• Input

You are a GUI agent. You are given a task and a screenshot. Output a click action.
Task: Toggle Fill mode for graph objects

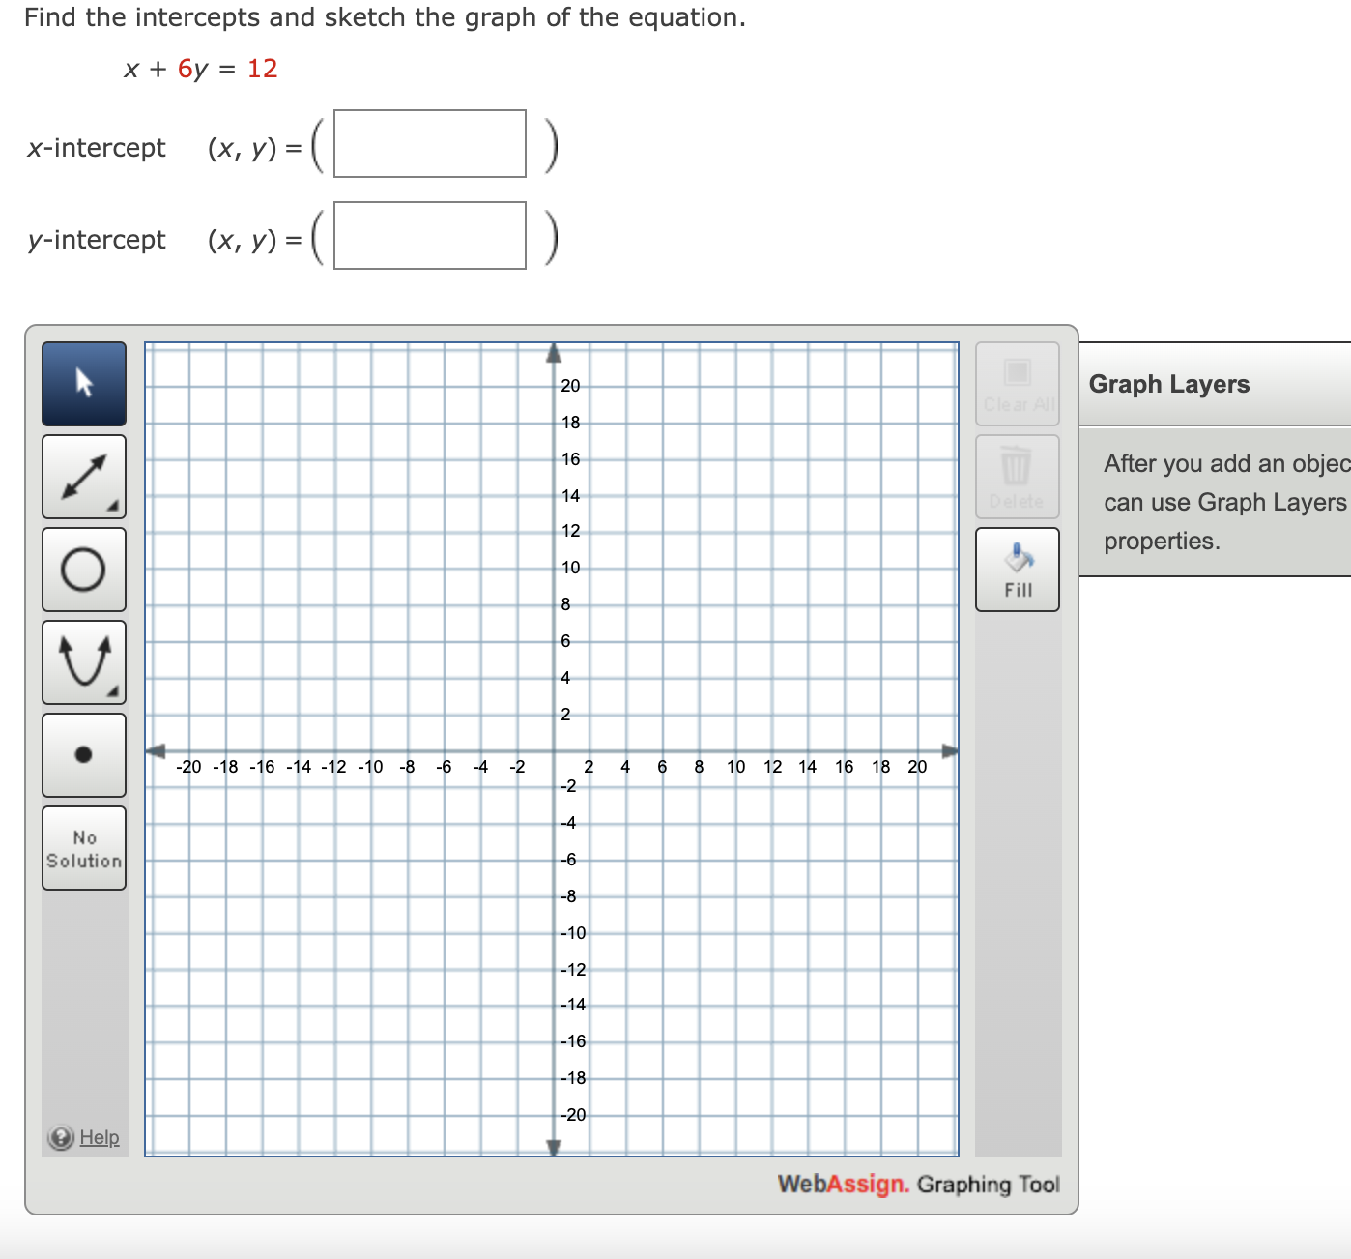point(1017,569)
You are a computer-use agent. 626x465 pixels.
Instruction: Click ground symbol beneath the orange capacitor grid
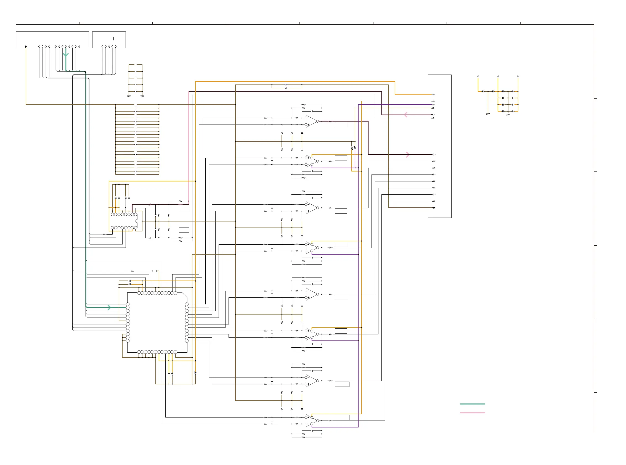click(x=508, y=115)
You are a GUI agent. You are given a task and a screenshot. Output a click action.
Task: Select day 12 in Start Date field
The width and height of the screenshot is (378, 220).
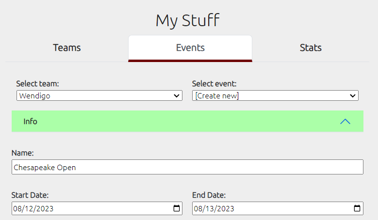coord(29,208)
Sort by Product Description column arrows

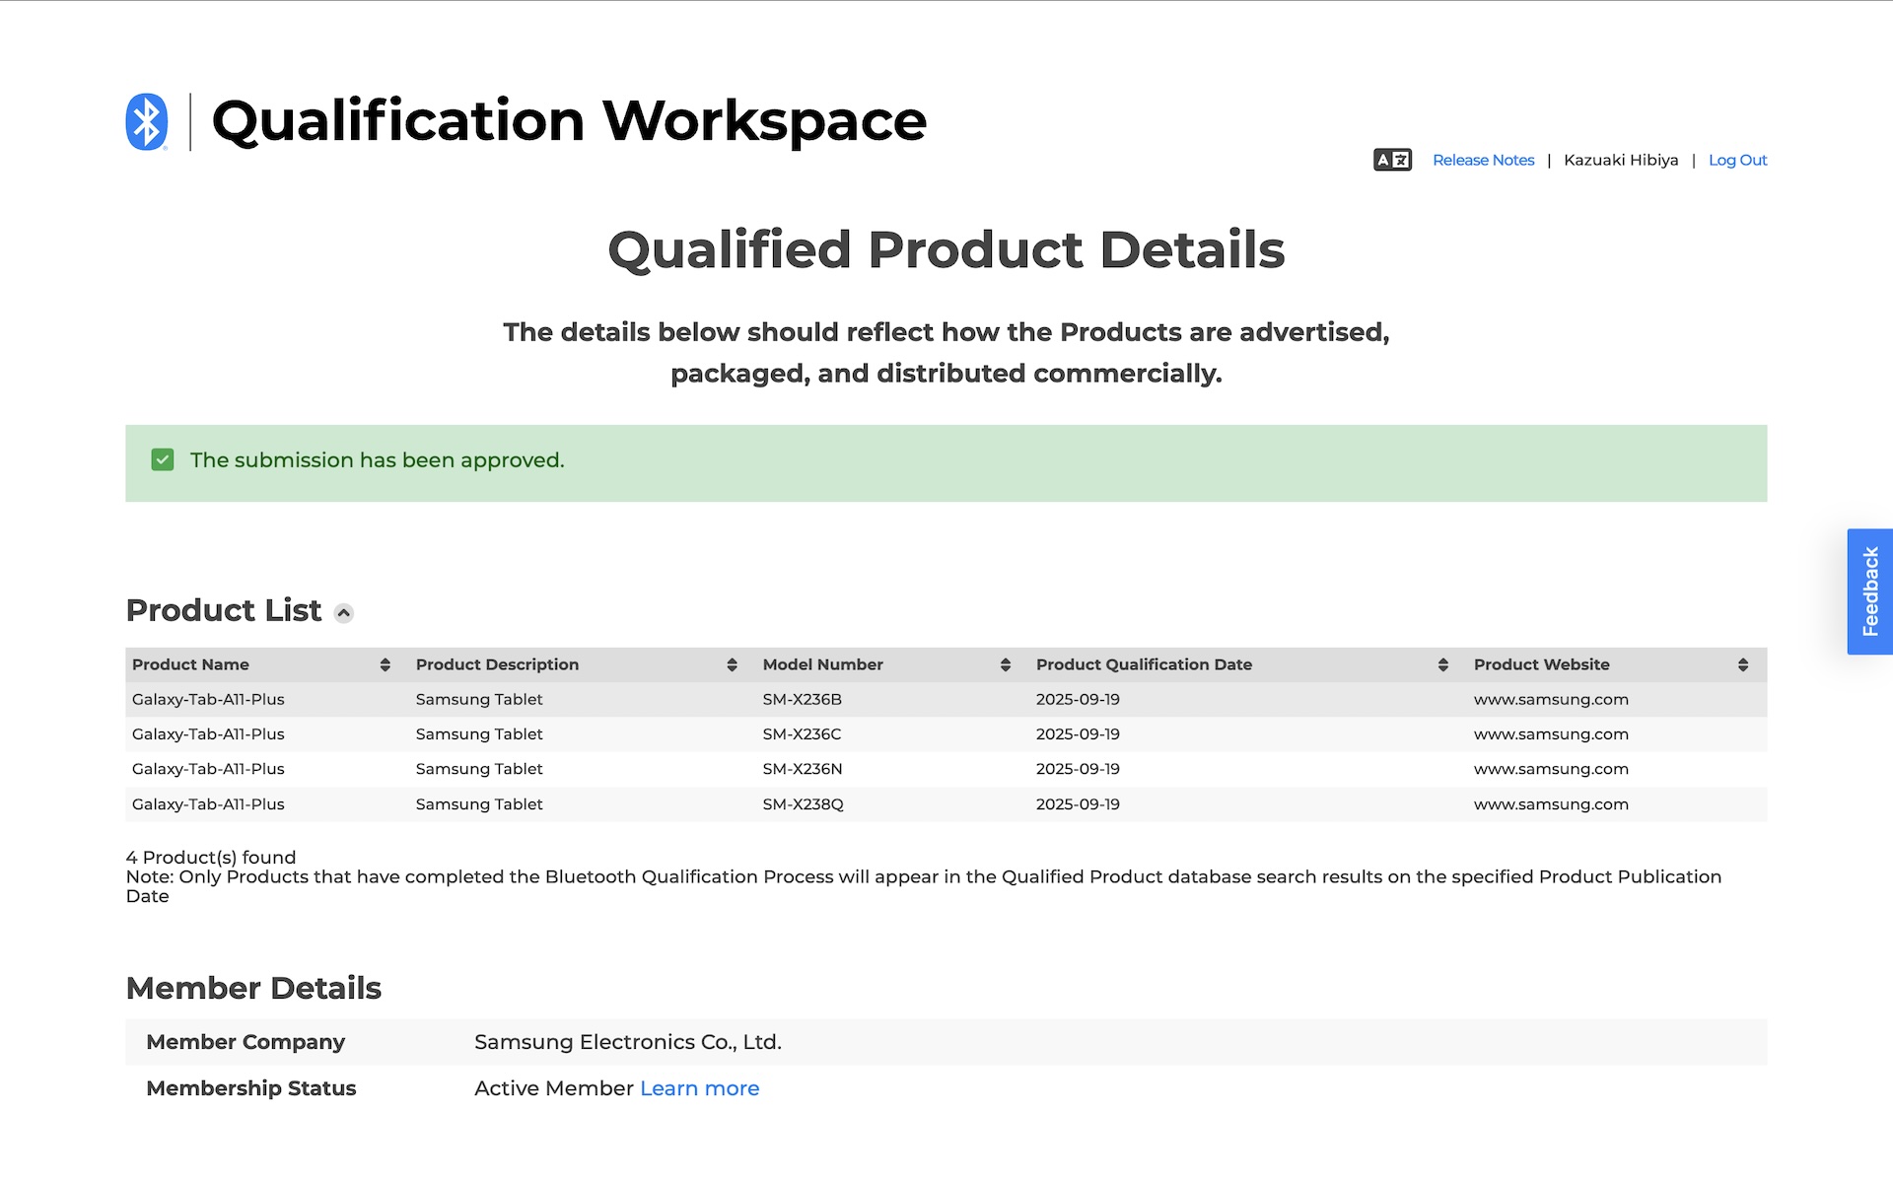click(732, 665)
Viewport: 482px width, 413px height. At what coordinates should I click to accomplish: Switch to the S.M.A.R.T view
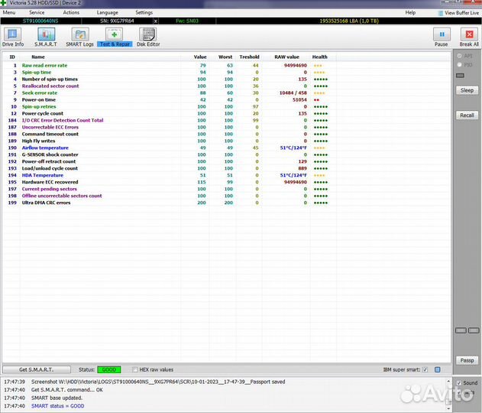click(46, 36)

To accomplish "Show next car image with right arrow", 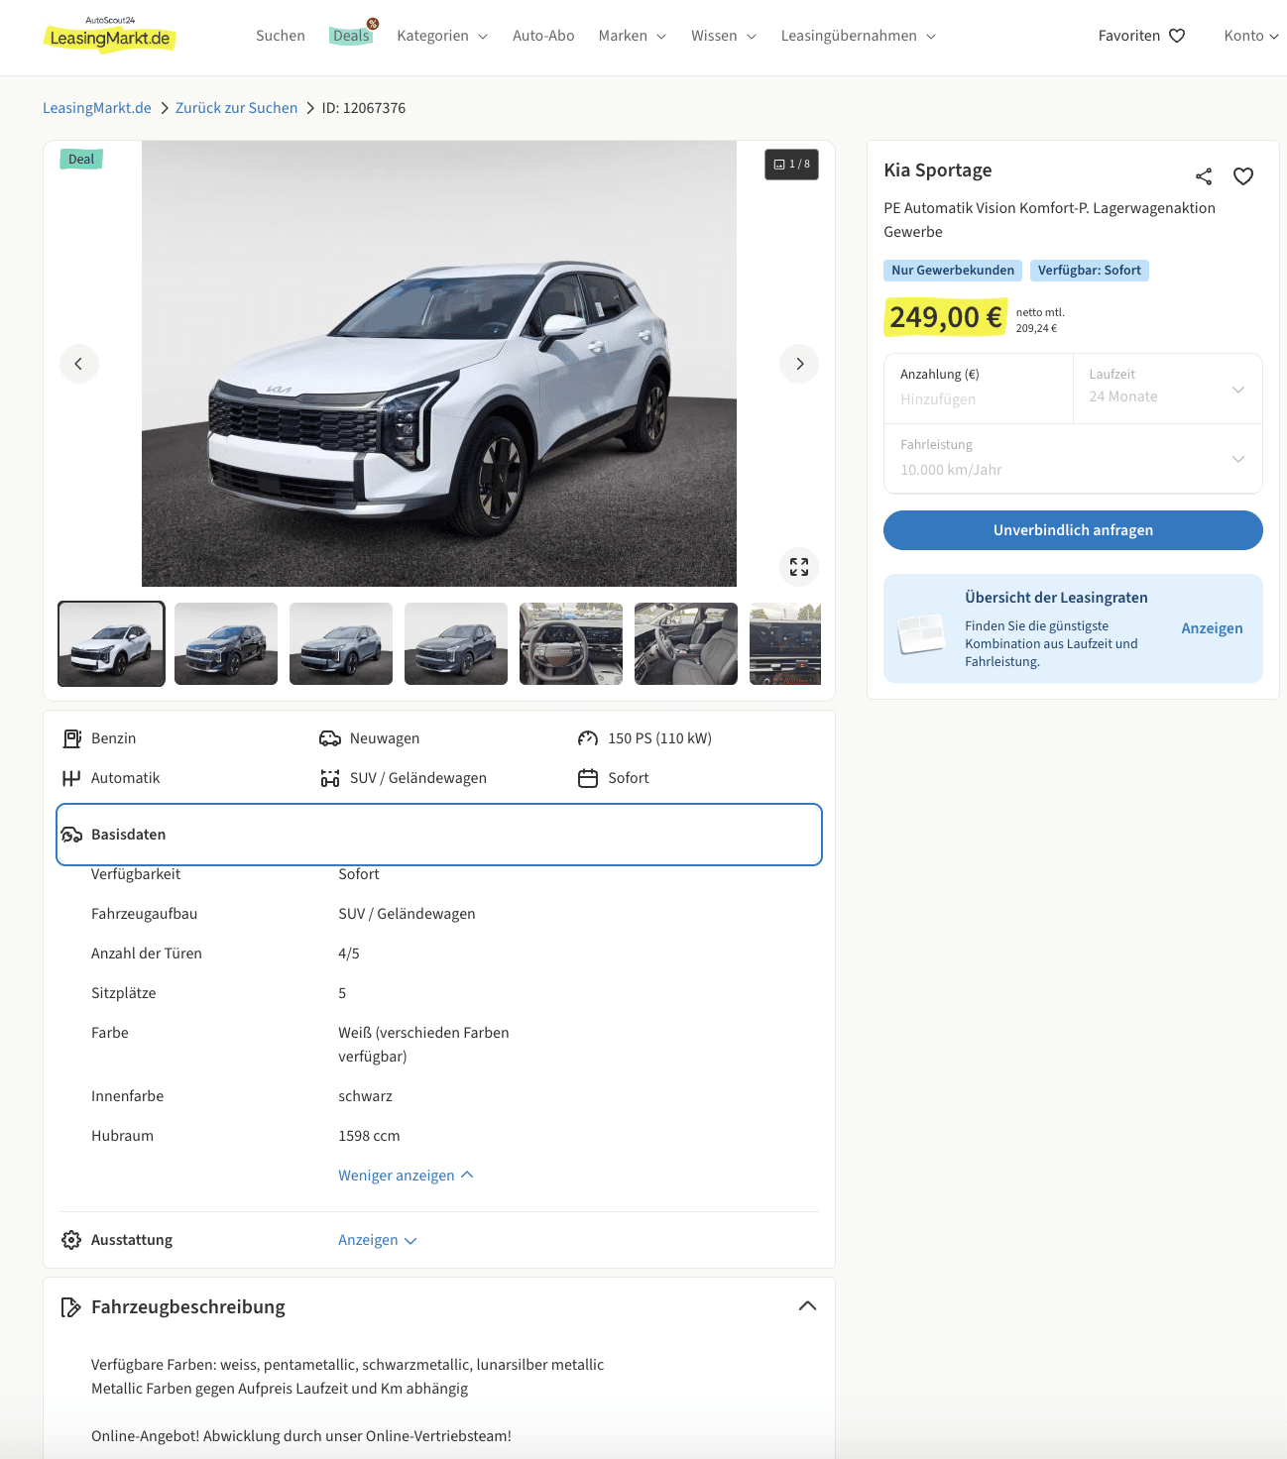I will tap(799, 364).
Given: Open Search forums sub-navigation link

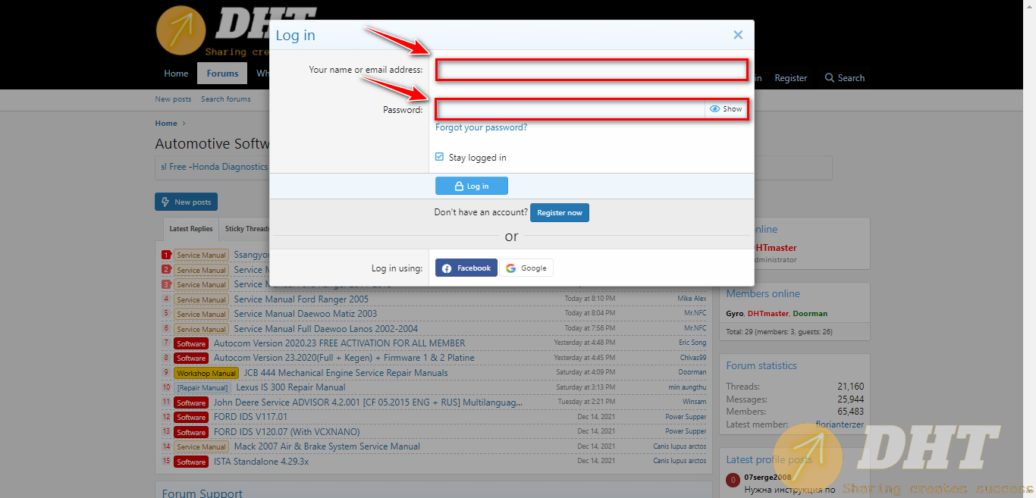Looking at the screenshot, I should pos(225,99).
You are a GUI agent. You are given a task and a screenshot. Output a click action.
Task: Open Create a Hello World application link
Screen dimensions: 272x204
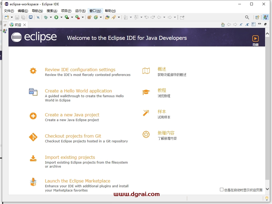click(x=78, y=91)
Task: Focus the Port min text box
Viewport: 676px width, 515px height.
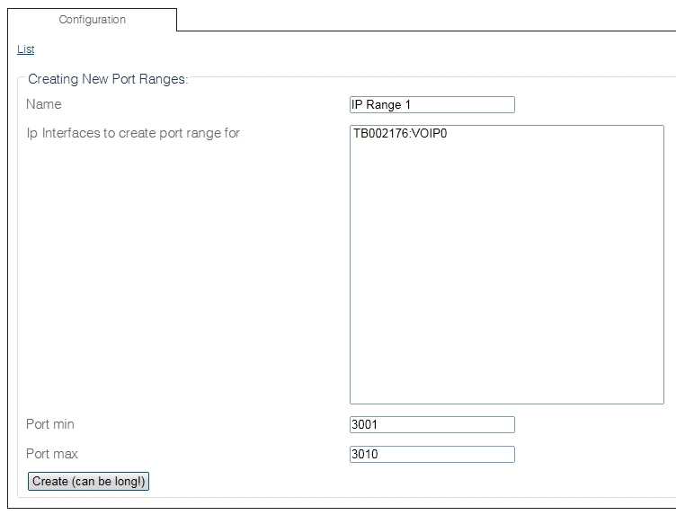Action: coord(431,425)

• Task objective
Arrange the listing from its start through the line containing "click(732, 665)" as a two-column CSV with the columns instruction and action. Make one row per answer, with the text before that answer in instruction and the answer in action, each in one quoted field with line breaks turned into spaces and the pictures left out.

• Task output
instruction,action
"You are a GUI agent. You are given a task and a screenshot. Output a click action. Task: Toggle Fill mode for graph objects","point(1017,569)"
"You are a computer-use agent. 626x465 pixels. Instruction: Click ground symbol beneath the orange capacitor grid","click(x=508, y=115)"
"You are a GUI agent. You are given a task and a screenshot. Output a click action. Task: Select day 12 in Start Date field The width and height of the screenshot is (378, 220).","coord(29,208)"
"Sort by Product Description column arrows","click(732, 665)"